未知なものや、品不足の品物だけど、品が良すぎて値が付けられないという、売り手としてはとっても贅沢な悩みなんだけど、正直、俺がここに来たのはあくまで「イデアを探すため」だし、商人というのはあくまで仮の身分として名乗っているだけだから、正直、原価で販売してもいいんだけどさ、


あまりに安すぎたりすると、周辺の村や町からの反感を買うのは目に見えているので、いったいどうしたら良いものか?と、村側の皆さんが頭を悩ませているのが良くわかります。

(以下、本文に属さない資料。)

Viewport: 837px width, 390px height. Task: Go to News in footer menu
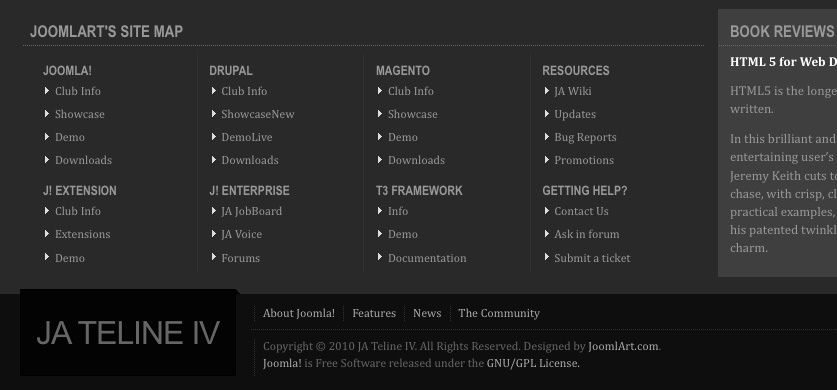[x=427, y=313]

正直カミサンに移転の魔法を使ってもらって往復すればいくらでも砂糖、塩は手に入るし、軍資金も行っちゃ悪いけどかなりあるので、最悪、周辺の村を回って塩をまきまくってもいいんだけど、せっかくこうやって縁が出来たのに、それを不意にするのもなんだか嫌だなぁ~と思う俺。


結局、


「「「「うわぁぁぁぁぁぁぁ駄目だ・・・・どうしても良い案が浮かばない(ねぇ)」」」」と、4人同時にギブアップしてしまったので、とりあえず、自分で沢山所持している塩、砂糖、胡椒は自分で持っていることにし、塩だけ二袋、2kgを雑貨屋さんに卸す事にした。


一袋200G(2万円)を提示されたんだけど、元値が元値なんで、これから何か協力いただくことがあればお願いしたいと言い、二袋で100G(1万円)で手を打ったんだよね。


そして、イデアの家に泊めてもらいたいとお願いしたところ、快く承諾してくれたので、宿泊代として塩一袋を渡し、改めてよろしくお願いしますと頭を下げると、こっちが申し訳ないよとお母さん。


今のところは信頼がおける方のところで、いろいろ考えたいのもあり、カミサンもそれに同意してくれたから良い手かな?


あとは、この村に何があるか見てないし、カミサンが拾っているイデアの魔力の残り香的なものを追いたいのもあるので、とりあえず今日のお話はこれまででと言い、明日、また何かアイディアを持ち寄って考えませんか?と言ったところで、塩会議はお開きになりました。


どうせやるならみんなが笑顔になる商売がいいなぁ~

自分だけ儲けるのは簡単かもしれないけど、この人達の笑顔を消すような商売はしたくないんだよね・・・どうしようかな?